Akan tetapi golongan syetan dari bangsa jin dan manusia selalu berusaha untuk
menghalangi manusia dari jalan yang lurus, untuk menghalangi di antara mereka
dan kebaikan. Maka syetan-syetan itu menghiasi kepada sebagian manusia bahwa
musim-musim kebaikan dan rahmat itu adalah saat yang tepat untuk bermain-main
dan beristirahat, serta kesempatan untuk mengecap kenikmatan.
Syetan-syetan
itu selalu menggoda manusia untuk mengerjakan perbuatan-perbuatan bid'ah di
musim-musim tertentu, yang Allah tidak pernah menurunkan hujjah atasnya. Sama
saja mereka termasuk orang yang memiliki niat baik akan tetapi bodoh terhadap
hukum-hukum agama, atau orang-orang yang mempunyai kepentingan tertentu, yang khawatir kehilangan posisi
mereka. Hasan bin 'Athiyah berkata, 'Tidaklah suatu kaum melakukan bid'ah dalam
urusan agama, melainkan Allah mengambil dari sunnah mereka seumpamanya dan
tidak mengembalikannya kepada mereka hingga hari kiamat.[1]
Bahkan Ayyub as-Sakhtiyani berkata, 'Tidak bertambah pelaku bid'ah dalam
berijtihad melainkan ia bertambah jauh dari Allah .'[2]
Barangkali
di antara musim-musim bid'ah yang dominan adalah: yang dilakukan oleh sebagian
ahli ibadah di banyak negara di bulan Rajab. Dan karena alasan inilah, maka
artikel ini akan membahas perbuatan sebagian kaum muslimin di bulan ini, dan
memaparkannya nash-nash syari'at dan perkataan para ulama, sebagai nasehat
terhadap umat dan mengingatkan mereka. Semoga hal itu menjadi petunjuk bagi
hati, membuka mata dan telinga yang telah tenggelam di dalam kegelapan bid'ah
dan kebodohan.
Apakah
bulan Rajab mempunyai kelebihan terhadap bulan-bulan yang lain?
Ibnu
Hajar berkata, 'Tidak ada riwayat shahih dalam keutamaan bulan Rajab, tidak
pula pada puasanya, tidak pula berpuasa secara tertentu padanya, tidak pula melaksanakan
shalat di malam tertentu padanya, yang bisa dijadikan hujjah. Dan telah
mendahului saya untuk memastikan hal itu Imam Abu Ismail al-Harawi al-Hafizh.

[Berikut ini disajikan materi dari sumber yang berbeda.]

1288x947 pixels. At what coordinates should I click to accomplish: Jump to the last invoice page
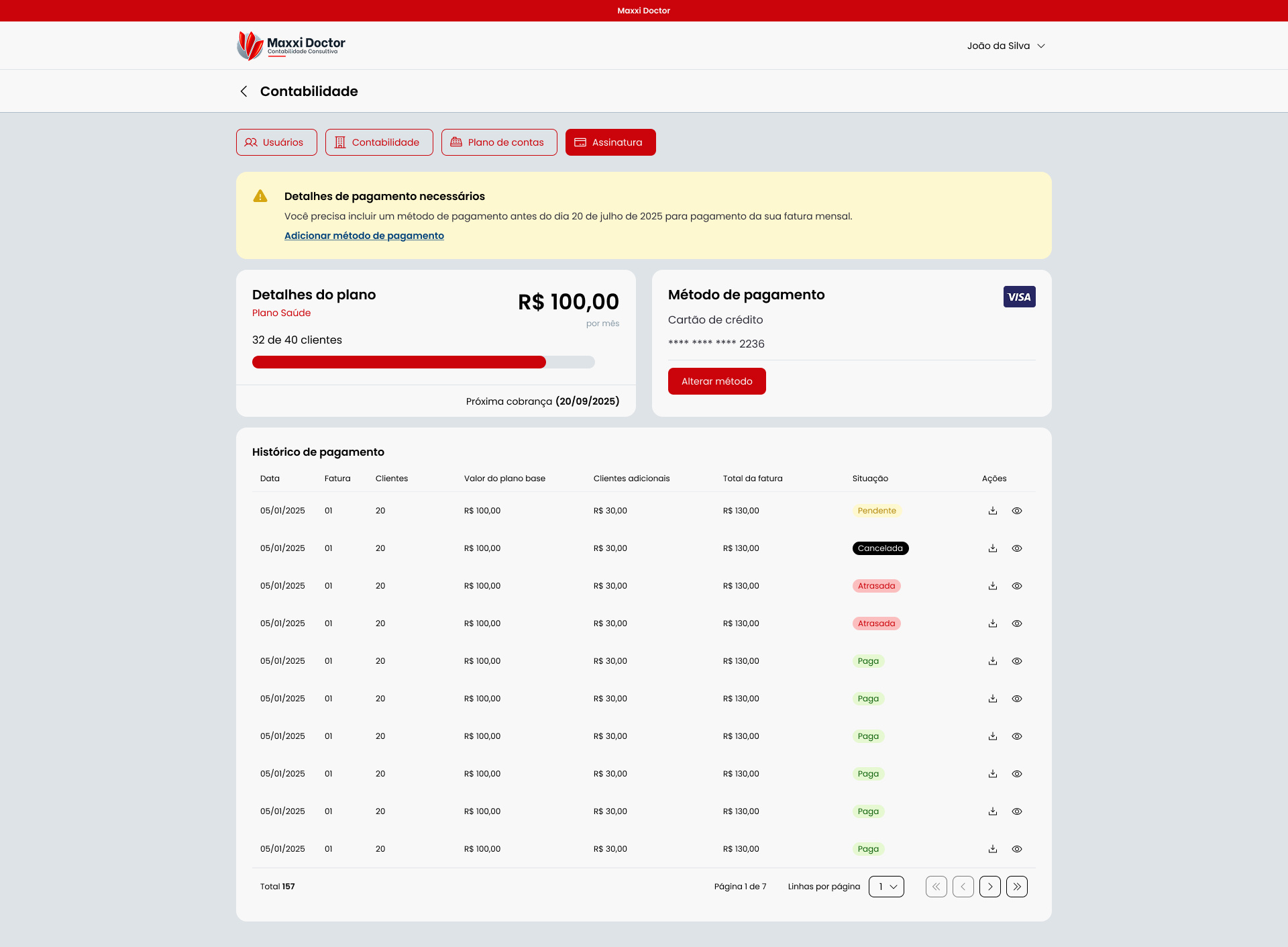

Kami meriwayatkannya darinya dengan isnad yang shahih, demikian pula kami
meriwayatkannya dari yang lainnya.[3]
Dan
ia berkata pula, 'Adapun hadits yang diriwayatkan tentang keutamaan bulan
Rajab, atau keutamaan puasanya, atau puasa sebagian darinya secara nyata, maka
ia terbagi dua: dha'if (lemah) dan maudhu' (palsu). Dan kami memaparkan yang
dha'if dan kami isyaratkan kepada yang maudhu' yang bisa dipahami.[4]
Dan ia mulai memaparkannya.
Shalat Ragha`ib:
Pertama: tata caranya:
Tata
caranya disebutkan dalam hadits maudhu' (palsu), dari Anas, dari Nabi saw. , sesungguhnya beliau bersabda, 'Tidak ada
seseorang yang puasa di hari Kamis (hari Kamis di bulan Rajab), kemudian shalat
di antara shalat Isya dan 'atamah –maksudnya malam Jum'at shalat dua belas (12)
rekaat. Membaca surat al-Fatihah satu kali dan surat al-Qadar tiga (3)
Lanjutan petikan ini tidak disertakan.